> _Stated goal_
Beginning with the line that contains "Task: Select Shift the position" and continuing through the final line of the data, reproduce each line verbatim, omitting the pictures.

> _Excerpted records_
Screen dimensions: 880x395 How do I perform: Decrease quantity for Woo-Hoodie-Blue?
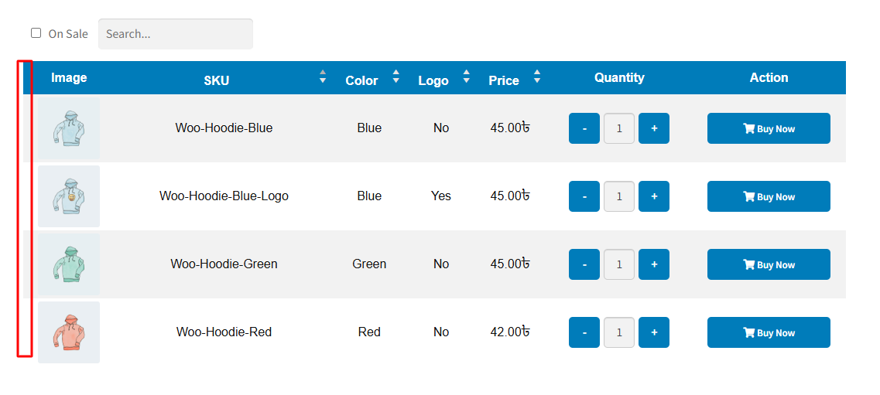[x=584, y=128]
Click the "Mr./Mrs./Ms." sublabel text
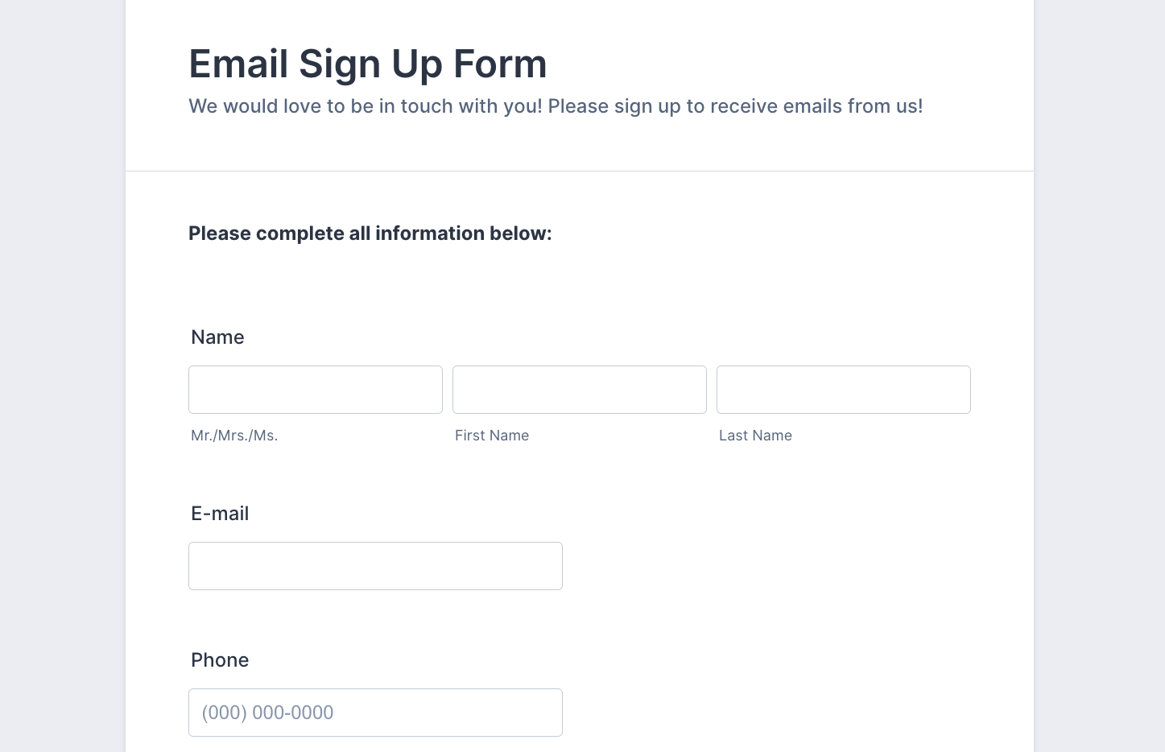 pos(234,436)
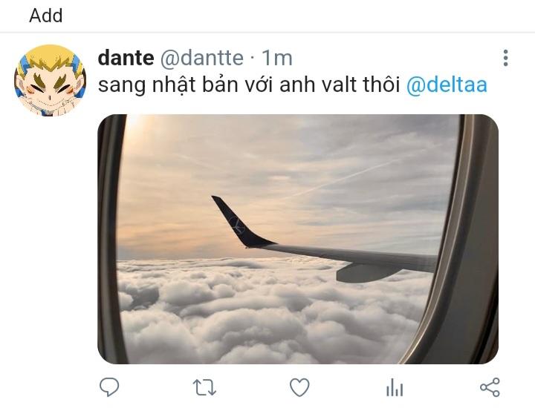
Task: Open the @deltaa mention link
Action: [447, 85]
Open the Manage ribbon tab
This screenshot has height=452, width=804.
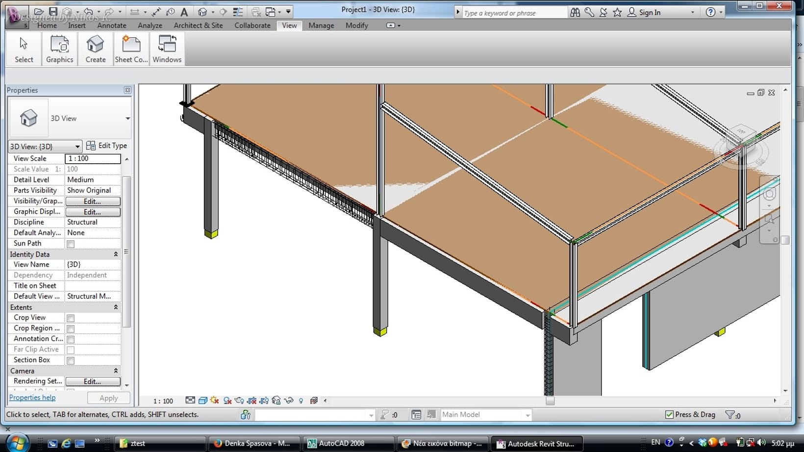click(x=321, y=25)
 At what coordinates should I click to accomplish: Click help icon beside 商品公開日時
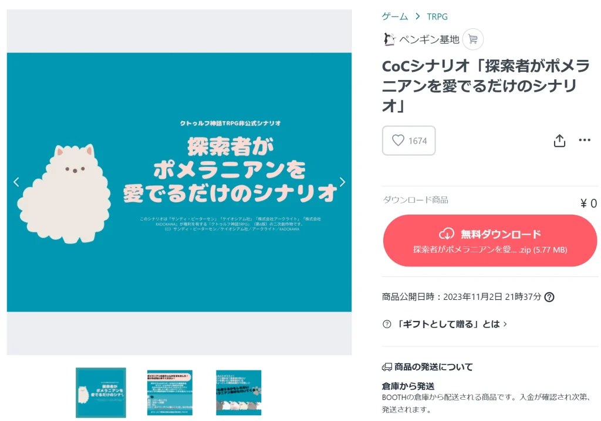549,297
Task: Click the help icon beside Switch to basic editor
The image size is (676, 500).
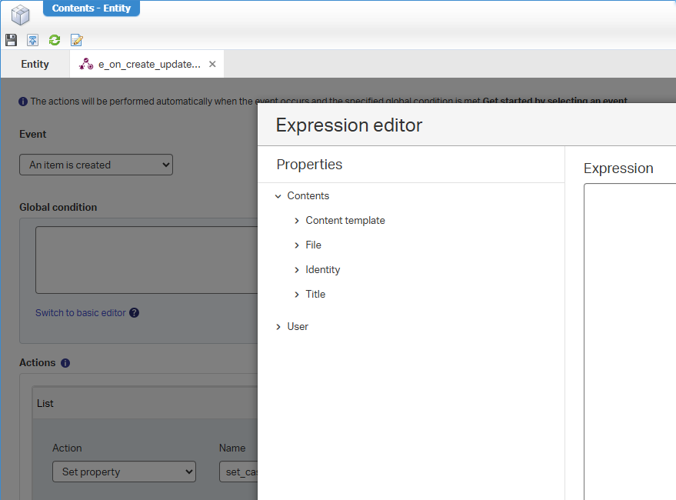Action: click(x=134, y=313)
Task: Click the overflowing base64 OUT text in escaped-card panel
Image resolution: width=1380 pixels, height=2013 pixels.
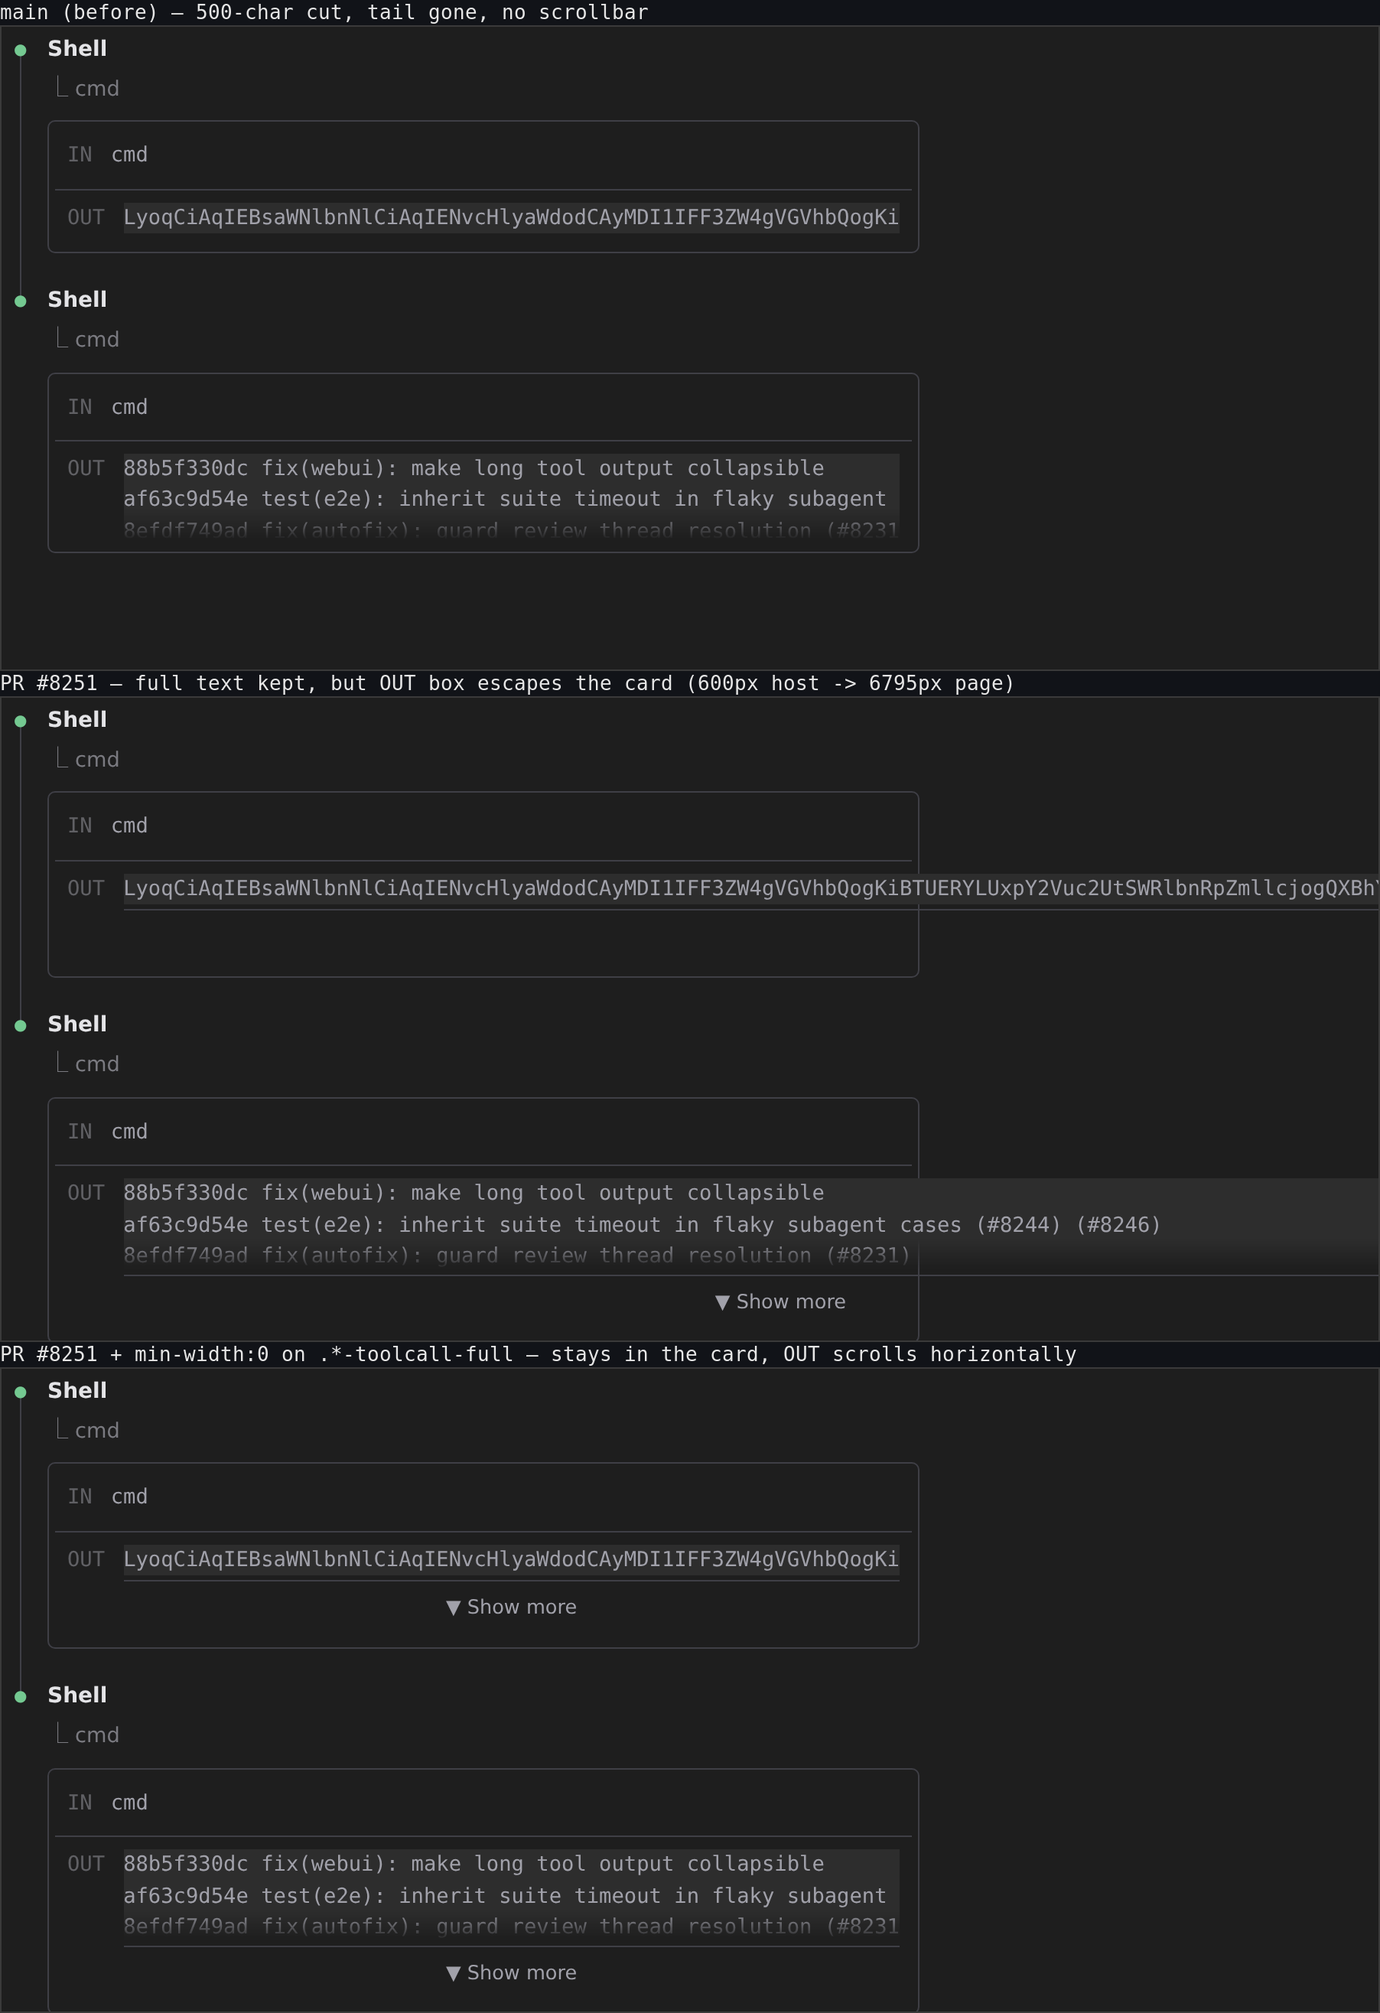Action: (x=751, y=889)
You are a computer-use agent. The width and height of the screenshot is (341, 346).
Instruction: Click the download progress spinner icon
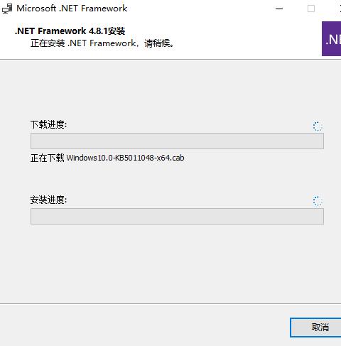318,126

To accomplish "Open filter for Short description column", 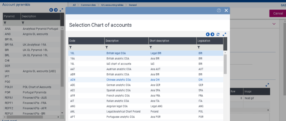I will pyautogui.click(x=151, y=47).
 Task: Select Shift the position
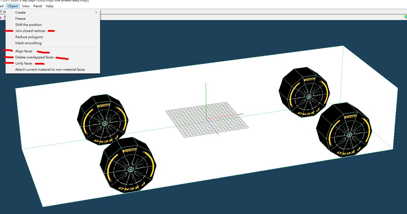28,25
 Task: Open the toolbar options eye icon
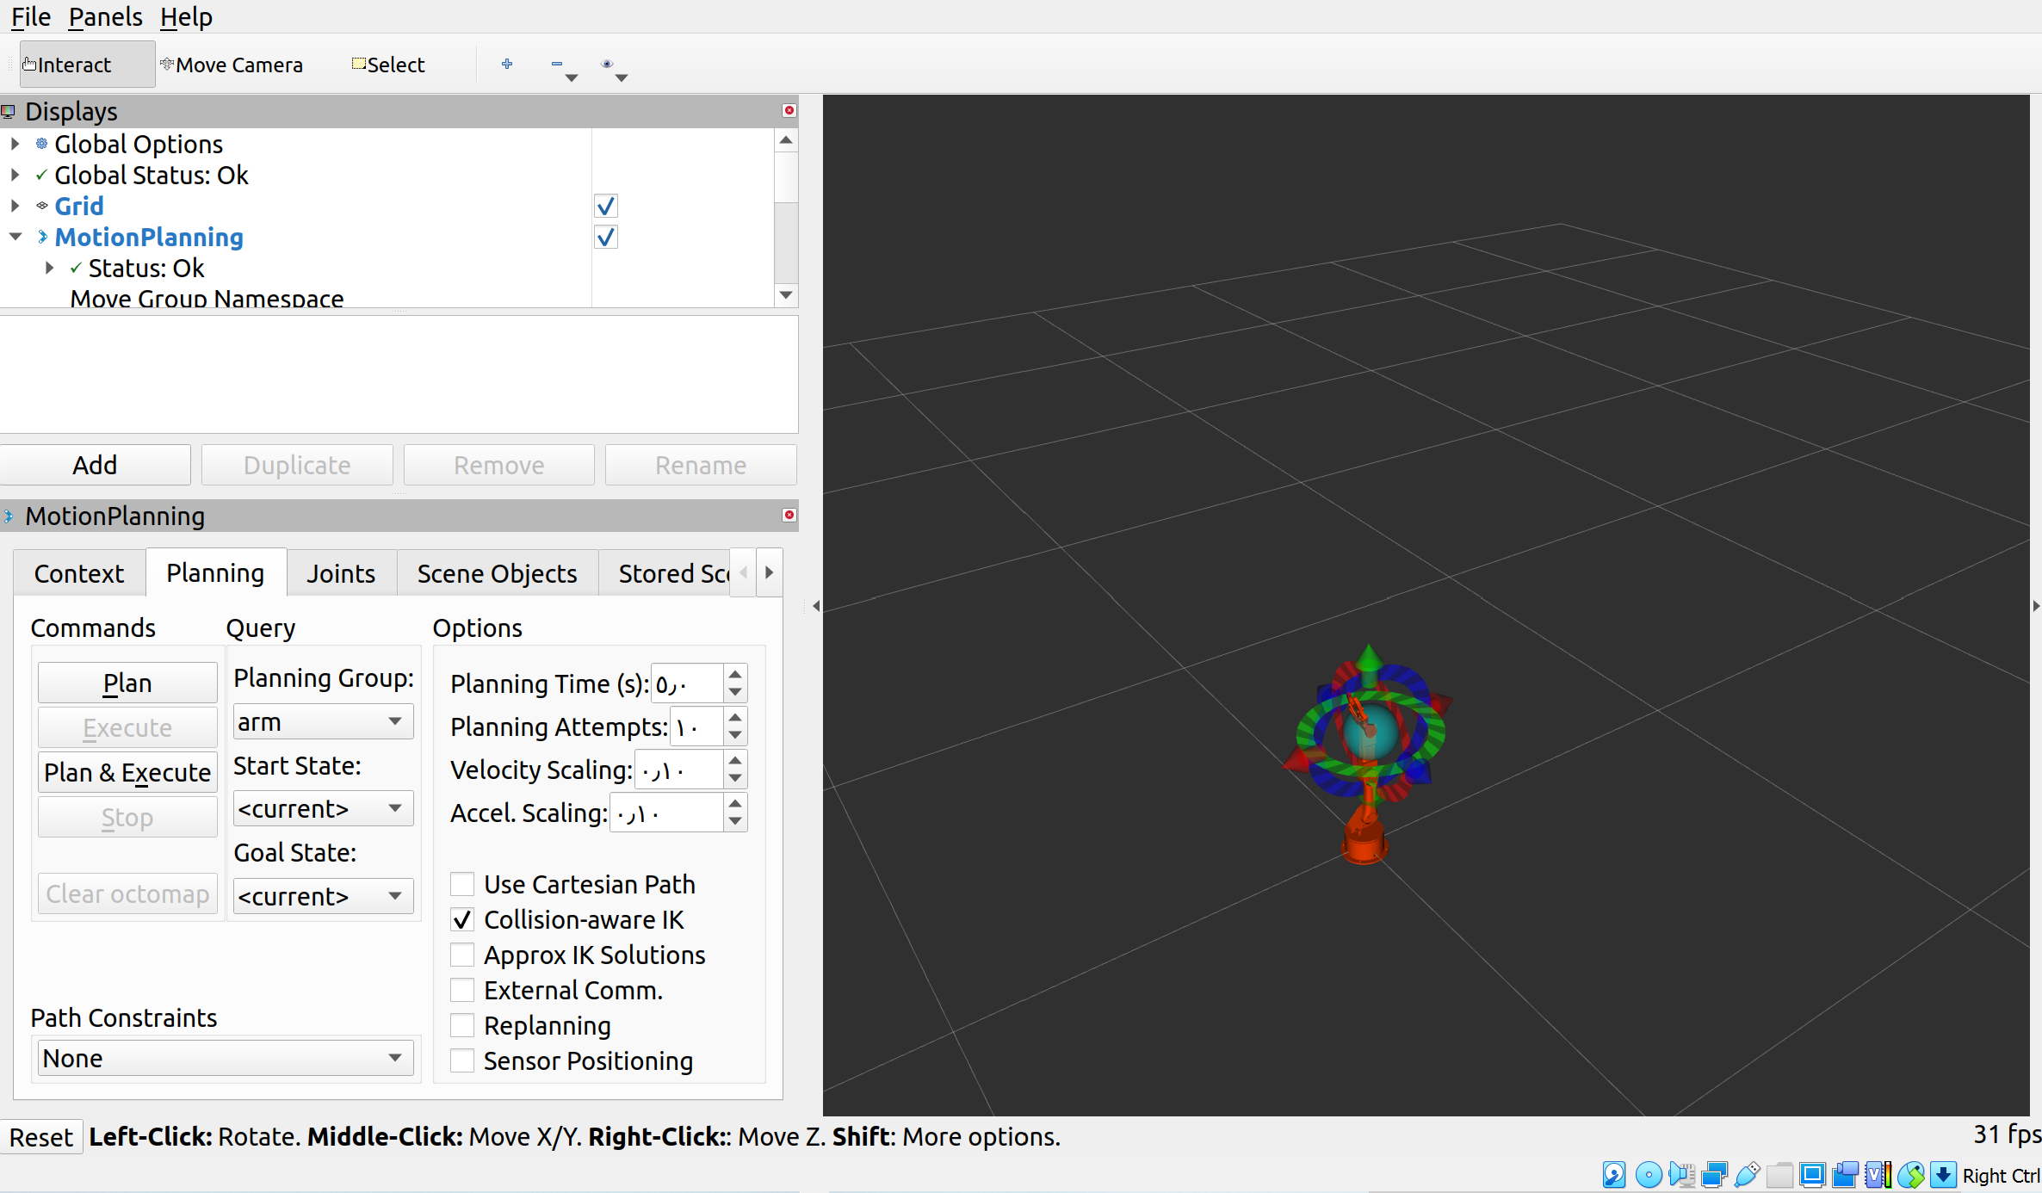(x=607, y=64)
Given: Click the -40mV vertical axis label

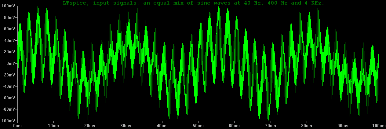Looking at the screenshot, I should click(x=8, y=86).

> _Response to the exercise_
 Task: Select Shift the position
28,25
 Task: Open the toolbar options eye icon
(x=607, y=64)
Given: Click the -40mV vertical axis label

Looking at the screenshot, I should click(x=8, y=86).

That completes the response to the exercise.